Given enough water, clematis will flourish in most soil pHs, just not in extremely acidic or alkaline soils.
No doubt you’ve noticed a theme of exceptions with clematis. Another exemption is the need for MOIST, fertile soil. Sure, most clematis vines need moist, rich soil, but there are a few exceptions.
Clematis ‘Prairie Traveler’s Joy’ adapts to a wide range of soil conditions. It’s also very drought tolerant. Clematis tangutica — Golden Clematis — also tolerates a wide variety of soil, including poor soil.
The Royal Horticultural Society (RHS) recommends placing large-flowered spring blooming cultivars’ crowns 2-3” below the soil surface. But, the herbaceous & evergreen clematis species (i.e., C. armandii & C. cirrhosa) should have their crowns planted at soil level.
Planting deeper encourages shoots to grow from below ground level, and it also helps the plant to recover if affected by clematis wilt.

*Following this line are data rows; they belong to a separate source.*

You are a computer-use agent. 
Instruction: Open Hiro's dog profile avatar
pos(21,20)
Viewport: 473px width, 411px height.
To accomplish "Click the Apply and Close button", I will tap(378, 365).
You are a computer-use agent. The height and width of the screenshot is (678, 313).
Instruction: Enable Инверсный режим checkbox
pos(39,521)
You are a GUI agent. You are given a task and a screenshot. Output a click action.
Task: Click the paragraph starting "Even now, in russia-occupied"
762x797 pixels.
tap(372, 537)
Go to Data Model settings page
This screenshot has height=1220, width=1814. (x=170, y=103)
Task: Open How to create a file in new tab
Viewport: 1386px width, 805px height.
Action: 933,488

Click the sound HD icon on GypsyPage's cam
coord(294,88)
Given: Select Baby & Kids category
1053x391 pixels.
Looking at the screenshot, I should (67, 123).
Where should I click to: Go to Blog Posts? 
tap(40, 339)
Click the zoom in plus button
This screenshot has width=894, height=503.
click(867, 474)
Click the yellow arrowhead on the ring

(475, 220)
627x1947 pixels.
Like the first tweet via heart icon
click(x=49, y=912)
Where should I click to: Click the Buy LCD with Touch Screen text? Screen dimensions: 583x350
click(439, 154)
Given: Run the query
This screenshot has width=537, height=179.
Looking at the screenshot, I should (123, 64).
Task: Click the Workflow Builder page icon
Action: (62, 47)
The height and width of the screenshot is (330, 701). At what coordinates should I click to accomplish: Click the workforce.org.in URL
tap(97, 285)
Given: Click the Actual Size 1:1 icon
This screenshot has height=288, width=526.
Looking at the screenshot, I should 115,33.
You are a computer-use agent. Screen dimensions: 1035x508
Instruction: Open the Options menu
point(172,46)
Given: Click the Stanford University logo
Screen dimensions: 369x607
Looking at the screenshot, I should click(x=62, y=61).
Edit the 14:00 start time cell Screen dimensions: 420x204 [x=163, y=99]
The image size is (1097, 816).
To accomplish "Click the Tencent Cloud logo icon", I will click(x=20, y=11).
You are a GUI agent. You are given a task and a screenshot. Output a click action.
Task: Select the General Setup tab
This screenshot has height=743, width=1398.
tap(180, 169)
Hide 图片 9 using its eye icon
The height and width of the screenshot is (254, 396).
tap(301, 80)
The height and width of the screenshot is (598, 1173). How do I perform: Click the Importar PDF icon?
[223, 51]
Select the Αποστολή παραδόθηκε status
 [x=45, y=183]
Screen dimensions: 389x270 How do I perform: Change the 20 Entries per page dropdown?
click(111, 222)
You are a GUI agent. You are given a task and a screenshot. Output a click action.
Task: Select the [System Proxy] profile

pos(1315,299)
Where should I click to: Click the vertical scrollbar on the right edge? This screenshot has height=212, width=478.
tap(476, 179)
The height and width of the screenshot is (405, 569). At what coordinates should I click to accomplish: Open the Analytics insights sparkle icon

If growing organically use compost and chicken manure. You can also use rose/tomato fertilizer for containers i.e. 5-10-5.
If you have the space in your garden for a flowering vine, clematis is a good choice. Clematis comes in so many colors and shapes; you’re bound to find one that you like. Even if you have challenging soils or climate, you can grow clematis. You just need to pick the right one.
Howells, John. 1996. The Rose and The Clematis as Good Companions. Publisher: Garden Art Press
The Telegraph. Best clematis for your garden in pictures. Great photos!
Toomey, Mary and Everett Leeds. 2001. An Illustrated Encyclopedia of Clematis. Publisher: Timber Press
Valleau, John M. 2003. Heritage Perennial’s Perennial Gardening Guide. Publisher: Valleybrook International Ventures. Information now also found online at Heritage Perennials.